- WORK REQUIRED
Write out nothing but the lines from the one containing "You are a computer-use" through the last line below, both included, and without the pictures.

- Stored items

*** Begin section ***

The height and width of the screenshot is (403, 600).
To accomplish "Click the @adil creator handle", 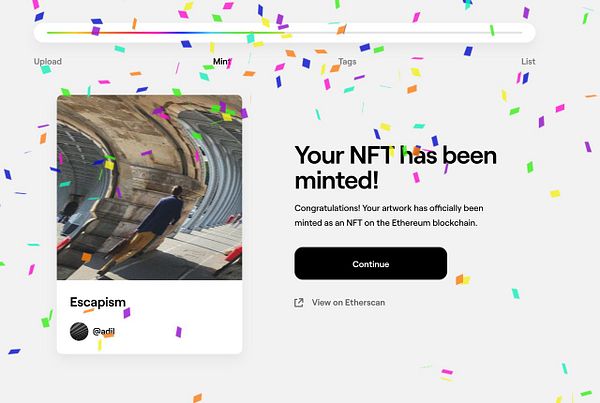I will tap(103, 331).

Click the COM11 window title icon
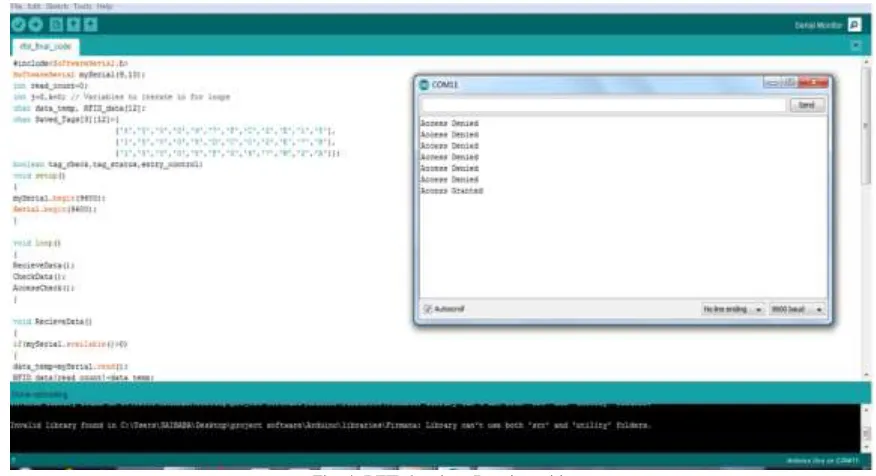(x=424, y=84)
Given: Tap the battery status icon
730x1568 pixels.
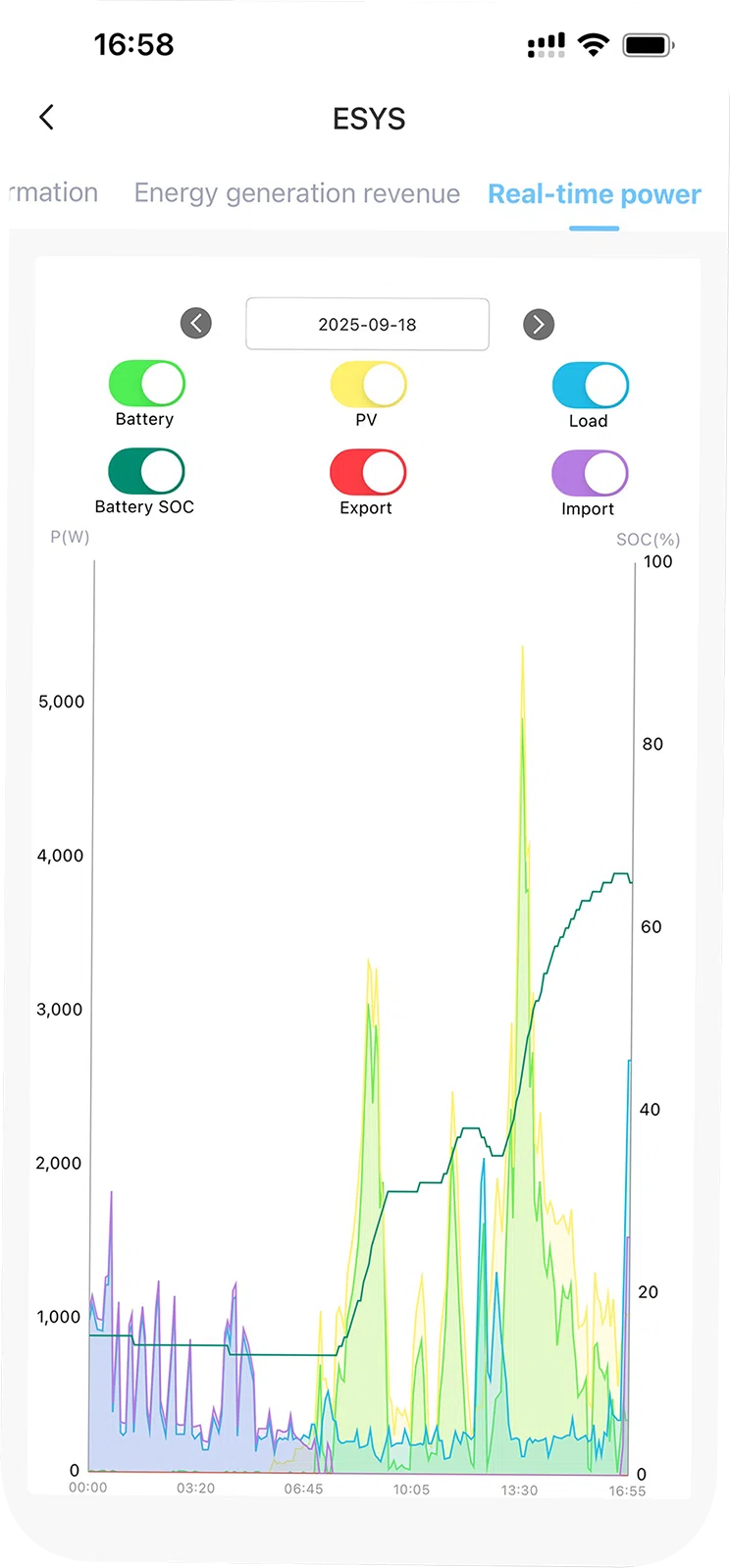Looking at the screenshot, I should click(x=648, y=44).
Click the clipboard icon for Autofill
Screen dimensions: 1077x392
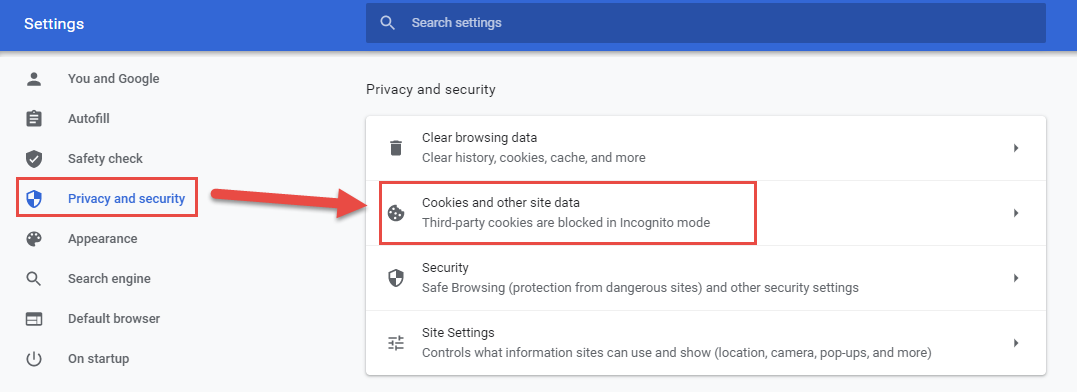point(34,119)
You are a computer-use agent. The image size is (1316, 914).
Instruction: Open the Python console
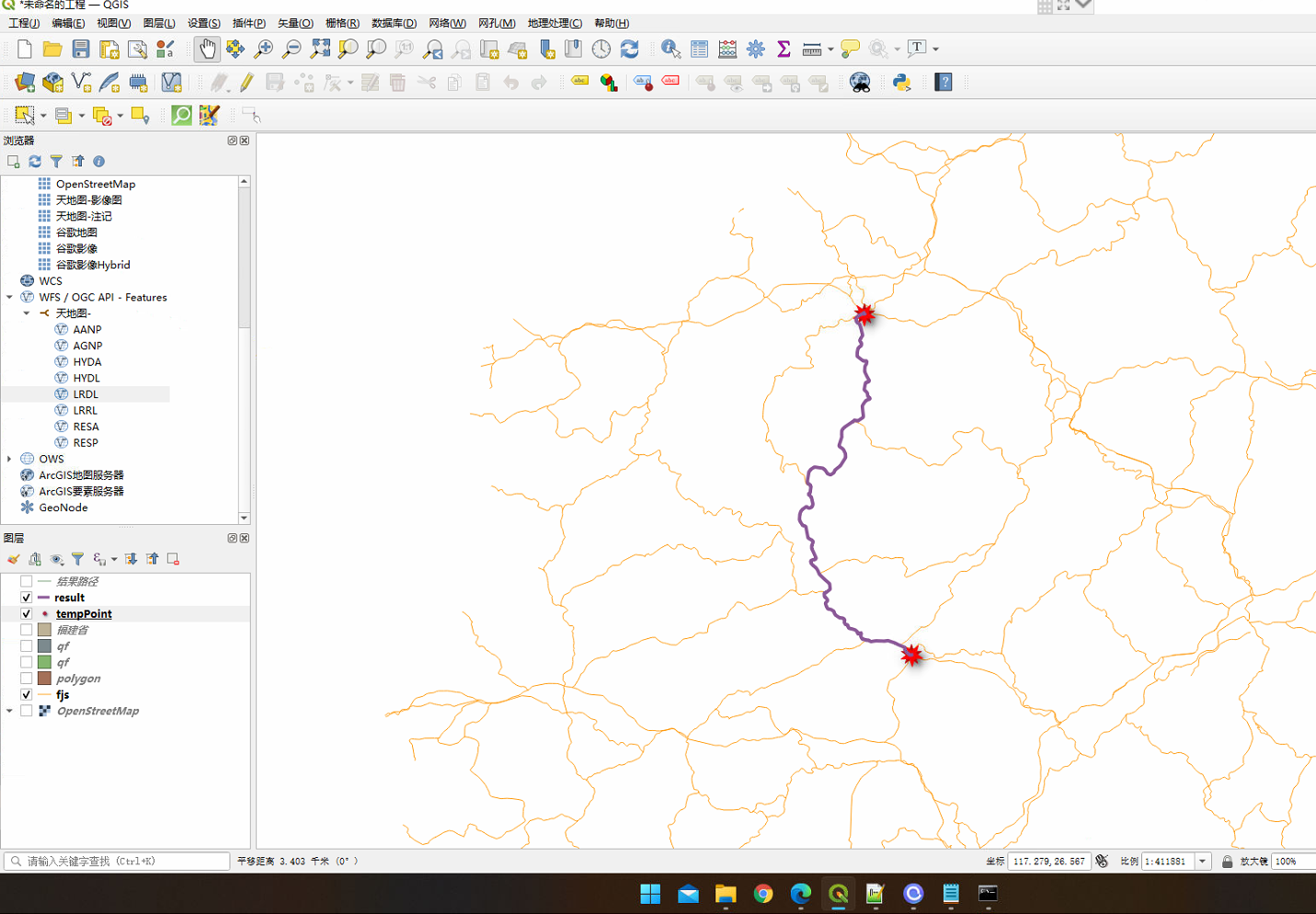pyautogui.click(x=901, y=82)
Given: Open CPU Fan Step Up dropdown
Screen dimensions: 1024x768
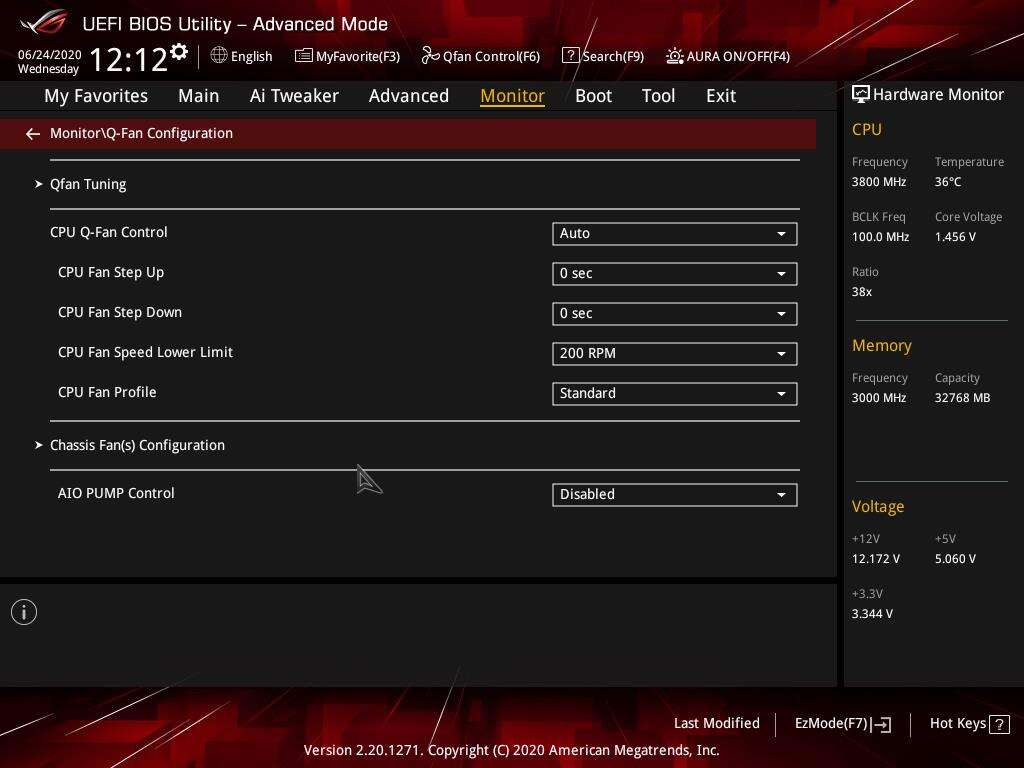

*** End section ***

- RESULT FOR THIS TASK
You are a computer-use agent. The image size is (1316, 914).
Instruction: Open the Python console
pyautogui.click(x=901, y=82)
Given: Open CPU Fan Step Up dropdown
Screen dimensions: 1024x768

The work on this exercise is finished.